And I was like, yeah. You know what I mean? I knew exactly what he meant. You know, it's like when you're eating pizza and fudge rounds and the other crap, you're going to get out of shape. And everyone knows what to eat. Like, eat things that are good for you. We all know what they are. So just don't eat like an asshole, man. That's the key. Yeah, well, yeah, it's just a lot of people don't realize how bad all that food. Nobody tells, you know, it looks so good and it's so appealing. Not even the junk food, but even just some of the...

Like I said, even some of the stuff you buy that you think you there's some things that are marketed as being healthy for you that are still like, you know, it's like the way that they do packaging and stuff now is like they just make it a certain color and use a certain font and use like one or two words. And you're like, yo, this must be good for me. And do my wife is pissed about this stuff. Like she because she'll fault. She'll be in the supermarket. My wife's very healthy.

And but she's not like a crazy healthy person, but she's like, you know, she likes to eat what's good and she'll come home and she'll throw stuff away. But, you know, I'll like open to throw away something and I'll see like packaged things in there. And I'm like, wait, why do we throw away food that we bought? You know, and sure enough, it'll be she goes, look at the ingredients and I'll look at the ingredients. And sure enough, a bunch of sugar and a bunch of chemicals. And it's just terrible.

So, yeah, you're right. You got to be careful. Just the packaging, they know how to do it. They know how to make the packaging look like it's healthy, and it ain't healthy. So you got to watch out for that. Anything else, Echo Charles? No. Chris, anything else, brother? I'm good. Thank you. Thanks for your time. Right on, man. Well, thanks for joining us.
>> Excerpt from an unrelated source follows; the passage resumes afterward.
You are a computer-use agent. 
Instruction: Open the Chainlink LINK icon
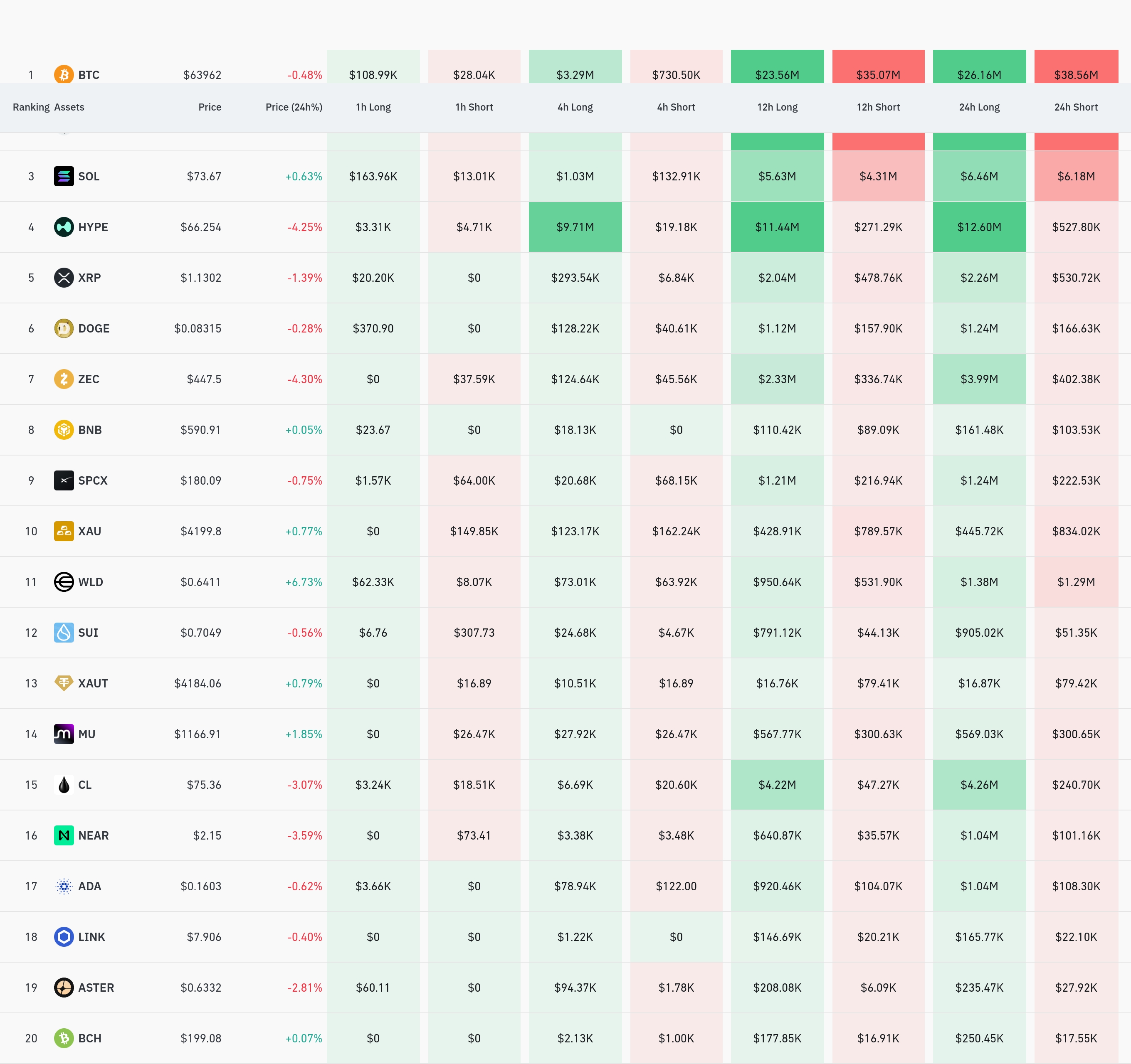pos(64,937)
Thanks for what you're doing to support rural America, which I think is going to be a big deal. And then thanks for making your music. Thanks for sharing your music. I know it was like kind of almost on a whim. It seemed like sometimes that you were uploading that stuff, but I think it's really helping a lot of people connect with other people, connect with their families, connect with their past, connect with their future, connect with themselves, connect with their faith, man. And I think it's awesome. So thank you. It means a lot coming from you. Yeah. Thanks, bro. Thank you. Appreciate y'all. And with that,

Chris Oliver Anthony has left the building however before he left the building he played a he played us one of the new songs oh yeah yeah and I'm gonna go ahead and call this right now look hey did I just hang out with the dude have I been trading text with him for a while would I be considered like I'm I'm a supporter yep 100% but I would not say this I'm about to make a statement the song that he just played us

Is going to be huge. It is going to be huge. I'm calling it and I wish I could like somehow like put a bet on it. Right. But I don't know how to do that. Can you say the name of the song or no?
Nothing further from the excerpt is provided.